Association between arsenic, cadmium, manganese, and lead levels in private wells and birth defects prevalence in North Carolina: a semi-ecologic study
Background Toxic metals including arsenic, cadmium, manganese, and lead are known human developmental toxicants that are able to cross the placental barrier from mother to fetus. In this population-based study, we assess the association between metal concentrations in private well water and birth defect prevalence in North Carolina. Methods A semi-ecologic study was conducted including 20,151 infants born between 2003 and 2008 with selected birth defects (cases) identified by the North Carolina Birth Defects Monitoring Program, and 668,381 non-malformed infants (controls). Maternal residences at delivery and over 10,000 well locations measured for metals by the North Carolina Division of Public Health were geocoded. The average level of each metal was calculated among wells sampled within North Carolina census tracts. Individual exposure was assigned as the average metal level of the census tract that contained the geocoded maternal residence.
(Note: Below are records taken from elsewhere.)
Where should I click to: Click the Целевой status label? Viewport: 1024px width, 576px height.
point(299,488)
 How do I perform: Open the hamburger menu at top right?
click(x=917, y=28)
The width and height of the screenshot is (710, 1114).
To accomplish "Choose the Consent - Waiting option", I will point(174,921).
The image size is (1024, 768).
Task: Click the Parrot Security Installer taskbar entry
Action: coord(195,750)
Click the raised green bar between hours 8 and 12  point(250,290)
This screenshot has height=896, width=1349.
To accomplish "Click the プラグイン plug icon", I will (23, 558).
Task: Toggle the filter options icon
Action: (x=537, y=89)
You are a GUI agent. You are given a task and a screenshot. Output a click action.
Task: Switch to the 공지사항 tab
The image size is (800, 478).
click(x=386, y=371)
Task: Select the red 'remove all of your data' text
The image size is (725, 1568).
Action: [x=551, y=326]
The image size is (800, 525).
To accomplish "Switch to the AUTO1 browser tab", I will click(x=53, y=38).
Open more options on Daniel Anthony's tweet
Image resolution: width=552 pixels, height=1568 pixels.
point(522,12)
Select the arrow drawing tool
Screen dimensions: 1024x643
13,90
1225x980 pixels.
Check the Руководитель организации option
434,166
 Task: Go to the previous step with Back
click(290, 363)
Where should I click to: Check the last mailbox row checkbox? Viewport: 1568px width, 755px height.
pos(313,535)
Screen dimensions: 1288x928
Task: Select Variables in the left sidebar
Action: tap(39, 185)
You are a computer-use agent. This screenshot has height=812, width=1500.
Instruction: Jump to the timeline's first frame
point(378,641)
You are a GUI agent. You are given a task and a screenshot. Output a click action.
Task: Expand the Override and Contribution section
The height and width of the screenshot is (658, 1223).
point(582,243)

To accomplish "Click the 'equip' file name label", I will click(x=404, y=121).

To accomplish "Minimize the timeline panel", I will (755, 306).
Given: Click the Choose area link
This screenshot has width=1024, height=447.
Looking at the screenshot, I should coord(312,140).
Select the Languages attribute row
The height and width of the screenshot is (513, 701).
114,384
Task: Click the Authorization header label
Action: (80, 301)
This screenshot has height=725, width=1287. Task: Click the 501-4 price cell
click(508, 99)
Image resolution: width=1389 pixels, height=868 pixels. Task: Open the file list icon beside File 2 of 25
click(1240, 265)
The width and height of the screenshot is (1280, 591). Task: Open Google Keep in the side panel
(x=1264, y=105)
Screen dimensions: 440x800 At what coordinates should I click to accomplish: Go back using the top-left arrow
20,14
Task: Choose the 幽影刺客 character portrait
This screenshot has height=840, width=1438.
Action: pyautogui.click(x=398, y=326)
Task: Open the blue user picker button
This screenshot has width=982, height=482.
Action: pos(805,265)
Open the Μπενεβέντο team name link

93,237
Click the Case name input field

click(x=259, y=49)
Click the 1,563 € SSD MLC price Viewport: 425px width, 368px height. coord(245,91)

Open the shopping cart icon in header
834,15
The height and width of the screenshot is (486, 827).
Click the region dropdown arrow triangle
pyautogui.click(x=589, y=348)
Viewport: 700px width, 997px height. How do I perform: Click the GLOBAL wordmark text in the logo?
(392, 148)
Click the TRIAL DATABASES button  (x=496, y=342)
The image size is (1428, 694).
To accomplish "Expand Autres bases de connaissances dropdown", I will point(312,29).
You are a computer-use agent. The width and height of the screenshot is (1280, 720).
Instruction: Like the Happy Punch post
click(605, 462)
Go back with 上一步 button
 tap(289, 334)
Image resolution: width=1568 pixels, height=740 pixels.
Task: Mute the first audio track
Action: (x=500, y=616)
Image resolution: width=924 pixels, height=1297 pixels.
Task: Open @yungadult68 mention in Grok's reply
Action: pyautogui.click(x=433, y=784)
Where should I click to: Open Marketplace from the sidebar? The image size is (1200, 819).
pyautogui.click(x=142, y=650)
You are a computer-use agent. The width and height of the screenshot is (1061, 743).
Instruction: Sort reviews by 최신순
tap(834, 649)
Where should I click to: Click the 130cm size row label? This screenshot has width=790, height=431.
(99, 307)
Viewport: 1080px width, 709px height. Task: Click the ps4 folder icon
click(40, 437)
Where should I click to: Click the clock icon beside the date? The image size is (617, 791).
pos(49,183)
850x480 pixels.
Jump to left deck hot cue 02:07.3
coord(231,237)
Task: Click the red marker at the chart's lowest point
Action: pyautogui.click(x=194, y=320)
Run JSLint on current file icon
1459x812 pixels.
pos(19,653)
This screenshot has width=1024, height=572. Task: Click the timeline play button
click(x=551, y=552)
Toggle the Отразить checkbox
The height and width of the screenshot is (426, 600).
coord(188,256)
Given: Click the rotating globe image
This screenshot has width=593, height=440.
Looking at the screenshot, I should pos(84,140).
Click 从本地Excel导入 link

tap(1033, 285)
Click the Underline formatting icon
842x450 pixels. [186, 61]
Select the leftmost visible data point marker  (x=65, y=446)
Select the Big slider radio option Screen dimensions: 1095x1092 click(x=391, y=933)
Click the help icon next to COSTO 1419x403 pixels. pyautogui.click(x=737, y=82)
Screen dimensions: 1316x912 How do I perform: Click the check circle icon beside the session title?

Prevalence ratios (PR) with 95% confidence intervals (CI) were calculated to estimate the association between the prevalence of birth defects in the highest category (≥90 th percentile) of average census tract metal levels and compared to the lowest category (≤50 th percentile). Results Statewide, private well metal levels exceeded the EPA Maximum Contaminant Level (MCL) or secondary MCL for arsenic, cadmium, manganese, and lead in 2.4, 0.1, 20.5, and 3.1 percent of wells tested. Elevated manganese levels were statistically significantly associated with a higher prevalence of conotruncal heart defects (PR: 1.6 95% CI: 1.1-2.5). Conclusions These findings suggest an ecologic association between higher manganese concentrations in drinking water and the prevalence of conotruncal heart defects.